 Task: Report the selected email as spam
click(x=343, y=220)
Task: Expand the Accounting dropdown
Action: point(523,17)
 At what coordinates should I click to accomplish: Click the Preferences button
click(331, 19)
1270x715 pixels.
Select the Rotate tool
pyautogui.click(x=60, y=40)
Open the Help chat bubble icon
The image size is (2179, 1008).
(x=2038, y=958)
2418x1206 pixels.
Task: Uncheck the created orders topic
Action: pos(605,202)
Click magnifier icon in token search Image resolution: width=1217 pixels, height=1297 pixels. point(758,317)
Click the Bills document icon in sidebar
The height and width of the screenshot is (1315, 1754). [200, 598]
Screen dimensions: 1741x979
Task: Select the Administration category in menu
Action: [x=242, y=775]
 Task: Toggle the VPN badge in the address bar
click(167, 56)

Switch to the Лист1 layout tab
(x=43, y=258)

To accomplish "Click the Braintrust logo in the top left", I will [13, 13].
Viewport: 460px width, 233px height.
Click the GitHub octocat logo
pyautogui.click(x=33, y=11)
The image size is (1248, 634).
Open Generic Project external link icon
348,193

## Problem requirements
The data should be copied out in full, exactly as it reads.

## Reply to the exercise
 Task: Report the selected email as spam
click(x=343, y=220)
Task: Expand the Accounting dropdown
Action: point(523,17)
 At what coordinates should I click to accomplish: Click the Preferences button
click(331, 19)
1270x715 pixels.
Select the Rotate tool
pyautogui.click(x=60, y=40)
Open the Help chat bubble icon
The image size is (2179, 1008).
(x=2038, y=958)
2418x1206 pixels.
Task: Uncheck the created orders topic
Action: pos(605,202)
Click magnifier icon in token search Image resolution: width=1217 pixels, height=1297 pixels. point(758,317)
Click the Bills document icon in sidebar
The height and width of the screenshot is (1315, 1754). [200, 598]
Screen dimensions: 1741x979
Task: Select the Administration category in menu
Action: [x=242, y=775]
 Task: Toggle the VPN badge in the address bar
click(167, 56)

Switch to the Лист1 layout tab
(x=43, y=258)

To accomplish "Click the Braintrust logo in the top left", I will [13, 13].
Viewport: 460px width, 233px height.
Click the GitHub octocat logo
pyautogui.click(x=33, y=11)
The image size is (1248, 634).
Open Generic Project external link icon
348,193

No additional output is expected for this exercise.